- _Exercise data_:

※ ※ ※

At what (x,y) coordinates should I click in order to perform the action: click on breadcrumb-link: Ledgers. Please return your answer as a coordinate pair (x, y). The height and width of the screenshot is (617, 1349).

※ ※ ※

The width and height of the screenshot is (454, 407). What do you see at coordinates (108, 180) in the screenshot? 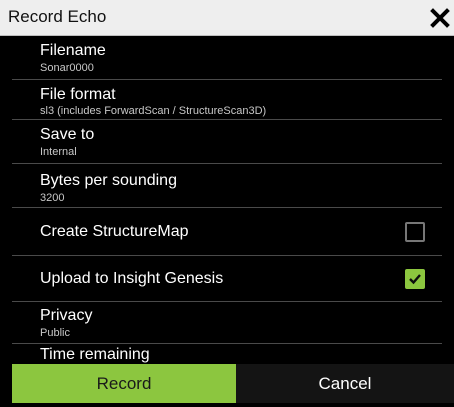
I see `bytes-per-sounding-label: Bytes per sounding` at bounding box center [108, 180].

※ ※ ※

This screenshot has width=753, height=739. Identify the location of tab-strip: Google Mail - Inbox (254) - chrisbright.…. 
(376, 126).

※ ※ ※

Please turn the data from the line with "The width and" to the line with "center [108, 180]." into a two-column CSV headed input and output, one row per item, with each field quoted and any line breaks replaced by spaces. Leave out the pictures.

input,output
"The width and height of the screenshot is (454, 407). What do you see at coordinates (108, 180) in the screenshot?","I see `bytes-per-sounding-label: Bytes per sounding` at bounding box center [108, 180]."